Chuck, the protagonist in Bucky Sinister’s headtrip of a novel Black Hole, is one of those guys who feels out of place. He’s a drug addict, so the yuppies in the newly gentrified Mission District of San Francisco look at him uncomfortably on their way to yoga. But he’s also one of the few drug addicts who’s been blessed with “some kind of freakish endurance.” Consequently, now that he is in his forties and has all his teeth, the transients in the drug dens he visits mistake him for a yuppie: “The fresh ones give you a look that says you don’t belong here,” he tells us, “but the old hands make you feel like you don’t even exist.” Chuck’s a club-boy long past his sell-by date, getting by only on the barely-there friendships he maintains from the early nineties. It’s a feeling recognizable to a lot of us who are not yet old and no longer young.

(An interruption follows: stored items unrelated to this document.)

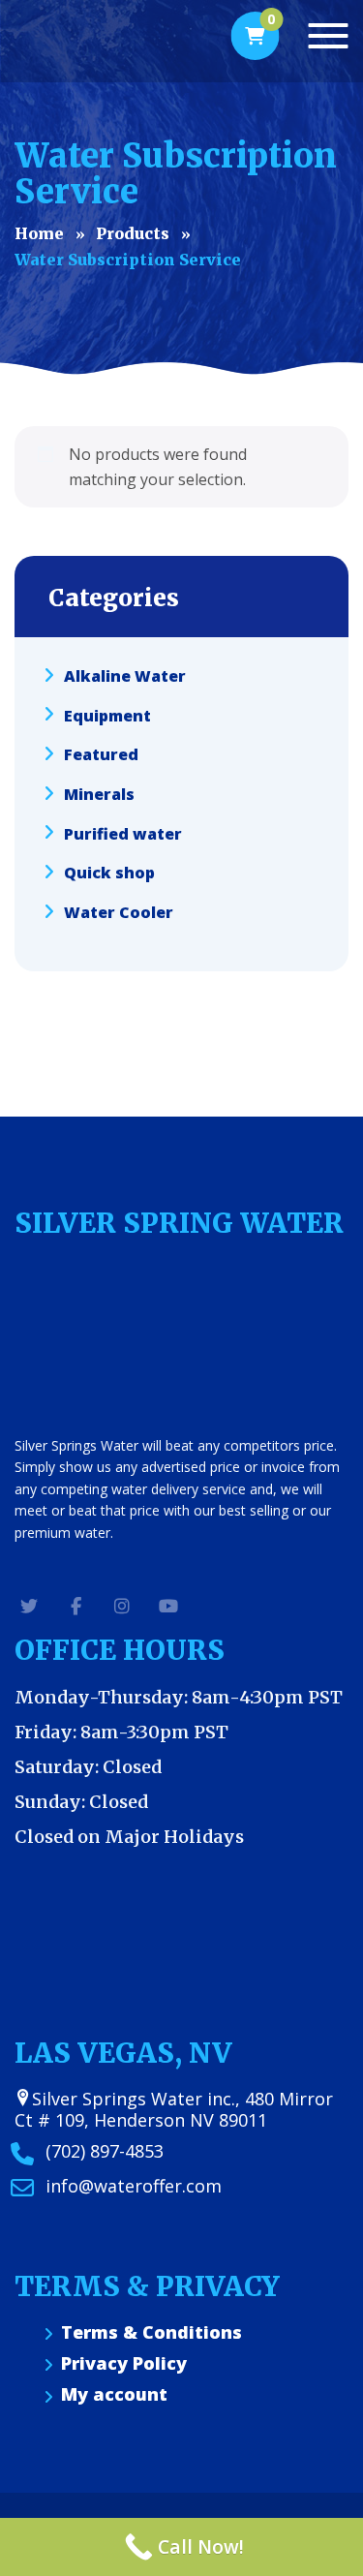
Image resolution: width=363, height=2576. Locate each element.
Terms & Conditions (151, 2332)
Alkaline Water (125, 676)
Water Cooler (118, 912)
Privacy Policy (124, 2363)
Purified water (123, 832)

As a tour through the underground club-drug scene, the novel recalls Jay McInerney’s Bright Lights, Big City, especially in its breathless, adrenaline-fueled, and sometimes second-person prose. But Sinister’s Chuck is a different animal; he’s like what McInerney’s yuppie would be if he lost all his money, watched all his friends die of overdoses, and still thought it was cool to show up at parties: “the freak in the corner of the room where everyone’s half your age.” Like McInerney or Brett Easton Ellis, Sinister takes every opportunity to send up yuppie culture: Chuck works for a twenty-something techie who’s invented “MiniWhales,” which are literally miniature whales that sell for $100k to bored young millionaires. Additionally, all the cool old restaurants are peddling in grass-fed and gluten-free food (in a typically funny-stark image, an RV that used to dispense heroin is now a food truck that dispenses kimchi burgers).
Unlike McInerney and Ellis, however, Sinister is self-aware and never talks down to the reader. Chuck rolls his eyes at the new neighborhood, but also observes, “People complain about gentrification. [But] do you want the smoke-filled theatres that smell of chlorine and crack smoke…that you’re afraid to fall asleep in?” Sinister works in the grotesque. For example, one character is five feet tall with a barrel chest and looks like Mighty Mouse; another’s prosthetic ear falls off in the middle of sex; another clears 500 pounds and smells so bad that his cell mate hanged himself when he couldn’t get a transfer. But Sinister never revels in these details; you get the distinct feeling that this really is just the honest extension of Chuck’s druggy world.
The grotesque works because it’s told to us in terse, poet shorthand—entire characters distilled into a single simile. Sinister knows something of this world (he’s the author of a self-help book that details his own recovery), and this allows the writing to attain a refreshing clarity. Describing Chuck’s withdrawal, Sinister writes, “I scrub as hard as I can, trying to get the institutional stink off of me. The meds are like eating a hot pepper if your entire body was your mouth. Once they hit, I feel like Johnny Storm flaming on.”
For a while, Black Hole has a patchwork rhythm, and works almost more as a series of anecdotes than an actual novel. But the plot kicks in when Chuck stumbles upon a new drug, the titular “black hole” that completely displaces its user from reality and also “never runs out.” What we start to discover in the second act of the book is that it isn’t just the drug that never runs out, but the displacement. Chuck starts to have lucid dreams. He’s in 1990; no, he’s in his friend’s apartment; wait, now he’s having sex with an old girlfriend.
Sinister makes the most of the “unreliable” part of his unreliable narrator, and the book’s third act becomes a search for any kind of clue that would ground us. Time begins to turn back on itself, and Chuck observes that no one ever actually feels time passing so much as they use points of reference to keep it in check: “You feel the temperature of the day change. A movie feels short or long based on how well the events are written. The ice in your glass melts.” It’s a mindfuck, a trippy marriage of M.C. Escher and David Lynch, as we, and Chuck, attempt to grab back on to reality.
But what saves the story from some sort of Shyamalan-esque denouement is that there’s a real human character searching for a foothold in the quicksand. Chuck tells us he needs to get back to reality so he can at long last go straight, get clean, meet Fairuza Balk in rehab, and become one of those boring, straight-laced adults he’s avoided turning into for twenty years. In a novel this bleak, any note of warmth is like the sun coming out. In perhaps its warmest moment, Chuck’s old friend lends him sweats, socks, and a piece of advice: “It’s okay to be in our forties. We just have to act like it.”